What the task requires. Copy every record exactly.

(Records from a data collection)
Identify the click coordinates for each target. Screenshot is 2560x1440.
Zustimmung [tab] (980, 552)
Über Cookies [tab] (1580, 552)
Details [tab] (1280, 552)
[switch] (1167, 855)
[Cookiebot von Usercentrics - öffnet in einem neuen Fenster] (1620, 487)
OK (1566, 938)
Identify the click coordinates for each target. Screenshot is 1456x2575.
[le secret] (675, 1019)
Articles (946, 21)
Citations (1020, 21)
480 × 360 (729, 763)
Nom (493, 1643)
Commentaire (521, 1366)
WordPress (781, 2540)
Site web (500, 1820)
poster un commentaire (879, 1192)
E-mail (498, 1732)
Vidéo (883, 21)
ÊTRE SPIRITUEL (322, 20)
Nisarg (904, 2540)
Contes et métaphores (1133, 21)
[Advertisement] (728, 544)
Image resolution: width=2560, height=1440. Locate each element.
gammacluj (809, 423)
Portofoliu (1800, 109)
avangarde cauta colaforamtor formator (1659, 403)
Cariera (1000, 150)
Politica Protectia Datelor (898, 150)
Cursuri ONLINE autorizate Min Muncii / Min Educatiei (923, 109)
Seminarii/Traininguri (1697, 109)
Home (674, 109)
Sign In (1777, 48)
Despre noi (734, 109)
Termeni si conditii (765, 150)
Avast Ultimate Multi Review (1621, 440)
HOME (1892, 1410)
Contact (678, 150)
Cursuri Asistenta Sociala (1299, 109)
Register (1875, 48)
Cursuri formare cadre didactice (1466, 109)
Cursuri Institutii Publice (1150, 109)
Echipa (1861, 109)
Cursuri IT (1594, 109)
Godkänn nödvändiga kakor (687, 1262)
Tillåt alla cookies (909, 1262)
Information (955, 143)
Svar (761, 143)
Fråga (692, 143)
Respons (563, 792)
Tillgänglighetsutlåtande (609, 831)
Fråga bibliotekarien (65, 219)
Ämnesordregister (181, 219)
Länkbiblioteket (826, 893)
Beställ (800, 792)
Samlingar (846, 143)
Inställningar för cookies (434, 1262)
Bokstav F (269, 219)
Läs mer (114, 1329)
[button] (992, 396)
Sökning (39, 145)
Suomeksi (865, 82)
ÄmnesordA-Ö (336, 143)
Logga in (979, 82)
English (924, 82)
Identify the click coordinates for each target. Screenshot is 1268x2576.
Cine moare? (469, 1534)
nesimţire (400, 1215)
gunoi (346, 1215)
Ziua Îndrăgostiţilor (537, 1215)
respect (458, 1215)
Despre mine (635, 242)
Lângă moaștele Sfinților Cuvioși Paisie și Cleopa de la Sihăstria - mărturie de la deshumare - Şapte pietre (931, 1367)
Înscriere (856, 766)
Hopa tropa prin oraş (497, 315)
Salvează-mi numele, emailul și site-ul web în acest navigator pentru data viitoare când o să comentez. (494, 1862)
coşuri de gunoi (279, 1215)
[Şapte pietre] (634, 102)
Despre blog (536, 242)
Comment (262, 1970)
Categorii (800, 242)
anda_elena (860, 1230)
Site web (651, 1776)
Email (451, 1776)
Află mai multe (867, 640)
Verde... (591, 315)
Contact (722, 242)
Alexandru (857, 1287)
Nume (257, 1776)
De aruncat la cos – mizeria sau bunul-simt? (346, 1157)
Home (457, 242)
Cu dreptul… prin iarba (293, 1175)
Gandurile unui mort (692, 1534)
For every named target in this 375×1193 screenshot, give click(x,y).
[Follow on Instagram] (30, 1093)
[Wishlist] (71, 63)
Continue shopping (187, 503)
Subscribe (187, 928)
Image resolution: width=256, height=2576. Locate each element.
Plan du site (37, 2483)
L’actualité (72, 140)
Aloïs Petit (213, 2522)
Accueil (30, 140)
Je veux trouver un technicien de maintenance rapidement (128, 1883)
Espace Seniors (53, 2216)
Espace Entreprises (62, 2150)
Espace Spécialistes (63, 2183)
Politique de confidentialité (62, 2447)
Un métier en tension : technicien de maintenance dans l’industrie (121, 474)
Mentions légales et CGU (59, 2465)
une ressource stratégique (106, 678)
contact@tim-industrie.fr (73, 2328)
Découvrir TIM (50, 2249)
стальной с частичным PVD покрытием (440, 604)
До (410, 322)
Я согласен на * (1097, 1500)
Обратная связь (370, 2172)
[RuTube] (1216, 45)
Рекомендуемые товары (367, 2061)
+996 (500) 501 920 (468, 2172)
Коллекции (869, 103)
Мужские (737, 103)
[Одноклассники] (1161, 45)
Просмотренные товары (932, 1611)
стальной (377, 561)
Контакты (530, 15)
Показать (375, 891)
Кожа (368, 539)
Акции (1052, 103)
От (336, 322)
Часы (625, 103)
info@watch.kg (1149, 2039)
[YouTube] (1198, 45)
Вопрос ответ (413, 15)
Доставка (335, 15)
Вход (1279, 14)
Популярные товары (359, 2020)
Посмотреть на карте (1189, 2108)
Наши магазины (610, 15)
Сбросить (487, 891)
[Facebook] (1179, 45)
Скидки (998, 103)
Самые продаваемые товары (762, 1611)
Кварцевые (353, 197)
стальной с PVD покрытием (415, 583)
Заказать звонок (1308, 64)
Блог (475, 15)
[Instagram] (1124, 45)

Exercise answer.
Identify the click coordinates for each target. Screenshot is 2560x1440.
Zustimmung [tab] (980, 552)
Über Cookies [tab] (1580, 552)
Details [tab] (1280, 552)
[switch] (1167, 855)
[Cookiebot von Usercentrics - öffnet in einem neuen Fenster] (1620, 487)
OK (1566, 938)
Identify the click coordinates for each target. Screenshot is 1456x2575.
[le secret] (675, 1019)
Articles (946, 21)
Citations (1020, 21)
480 × 360 (729, 763)
Nom (493, 1643)
Commentaire (521, 1366)
WordPress (781, 2540)
Site web (500, 1820)
poster un commentaire (879, 1192)
E-mail (498, 1732)
Vidéo (883, 21)
ÊTRE SPIRITUEL (322, 20)
Nisarg (904, 2540)
Contes et métaphores (1133, 21)
[Advertisement] (728, 544)
Image resolution: width=2560, height=1440. Locate each element.
gammacluj (809, 423)
Portofoliu (1800, 109)
avangarde cauta colaforamtor formator (1659, 403)
Cariera (1000, 150)
Politica Protectia Datelor (898, 150)
Cursuri ONLINE autorizate Min Muncii / Min Educatiei (923, 109)
Seminarii/Traininguri (1697, 109)
Home (674, 109)
Sign In (1777, 48)
Despre noi (734, 109)
Termeni si conditii (765, 150)
Avast Ultimate Multi Review (1621, 440)
HOME (1892, 1410)
Contact (678, 150)
Cursuri Asistenta Sociala (1299, 109)
Register (1875, 48)
Cursuri formare cadre didactice (1466, 109)
Cursuri Institutii Publice (1150, 109)
Echipa (1861, 109)
Cursuri IT (1594, 109)
Godkänn nödvändiga kakor (687, 1262)
Tillåt alla cookies (909, 1262)
Information (955, 143)
Svar (761, 143)
Fråga (692, 143)
Respons (563, 792)
Tillgänglighetsutlåtande (609, 831)
Fråga bibliotekarien (65, 219)
Ämnesordregister (181, 219)
Länkbiblioteket (826, 893)
Beställ (800, 792)
Samlingar (846, 143)
Inställningar för cookies (434, 1262)
Bokstav F (269, 219)
Läs mer (114, 1329)
[button] (992, 396)
Sökning (39, 145)
Suomeksi (865, 82)
ÄmnesordA-Ö (336, 143)
Logga in (979, 82)
English (924, 82)
Identify the click coordinates for each target. Screenshot is 1268x2576.
Cine moare? (469, 1534)
nesimţire (400, 1215)
gunoi (346, 1215)
Ziua Îndrăgostiţilor (537, 1215)
respect (458, 1215)
Despre mine (635, 242)
Lângă moaștele Sfinților Cuvioși Paisie și Cleopa de la Sihăstria - mărturie de la deshumare - Şapte pietre (931, 1367)
Înscriere (856, 766)
Hopa tropa prin oraş (497, 315)
Salvează-mi numele, emailul și site-ul web în acest navigator pentru data viitoare când o să comentez. (494, 1862)
coşuri de gunoi (279, 1215)
[Şapte pietre] (634, 102)
Despre blog (536, 242)
Comment (262, 1970)
Categorii (800, 242)
anda_elena (860, 1230)
Site web (651, 1776)
Email (451, 1776)
Află mai multe (867, 640)
Verde... (591, 315)
Contact (722, 242)
Alexandru (857, 1287)
Nume (257, 1776)
De aruncat la cos – mizeria sau bunul-simt? (346, 1157)
Home (457, 242)
Cu dreptul… prin iarba (293, 1175)
Gandurile unui mort (692, 1534)
For every named target in this 375×1193 screenshot, give click(x,y).
[Follow on Instagram] (30, 1093)
[Wishlist] (71, 63)
Continue shopping (187, 503)
Subscribe (187, 928)
Image resolution: width=256, height=2576. Locate each element.
Plan du site (37, 2483)
L’actualité (72, 140)
Aloïs Petit (213, 2522)
Accueil (30, 140)
Je veux trouver un technicien de maintenance rapidement (128, 1883)
Espace Seniors (53, 2216)
Espace Entreprises (62, 2150)
Espace Spécialistes (63, 2183)
Politique de confidentialité (62, 2447)
Un métier en tension : technicien de maintenance dans l’industrie (121, 474)
Mentions légales et CGU (59, 2465)
une ressource stratégique (106, 678)
contact@tim-industrie.fr (73, 2328)
Découvrir TIM (50, 2249)
стальной с частичным PVD покрытием (440, 604)
До (410, 322)
Я согласен на * (1097, 1500)
Обратная связь (370, 2172)
[RuTube] (1216, 45)
Рекомендуемые товары (367, 2061)
+996 (500) 501 920 (468, 2172)
Коллекции (869, 103)
Мужские (737, 103)
[Одноклассники] (1161, 45)
Просмотренные товары (932, 1611)
стальной (377, 561)
Контакты (530, 15)
Показать (375, 891)
Кожа (368, 539)
Акции (1052, 103)
От (336, 322)
Часы (625, 103)
info@watch.kg (1149, 2039)
[YouTube] (1198, 45)
Вопрос ответ (413, 15)
Доставка (335, 15)
Вход (1279, 14)
Популярные товары (359, 2020)
Посмотреть на карте (1189, 2108)
Наши магазины (610, 15)
Сбросить (487, 891)
[Facebook] (1179, 45)
Скидки (998, 103)
Самые продаваемые товары (762, 1611)
Кварцевые (353, 197)
стальной с PVD покрытием (415, 583)
Заказать звонок (1308, 64)
Блог (475, 15)
[Instagram] (1124, 45)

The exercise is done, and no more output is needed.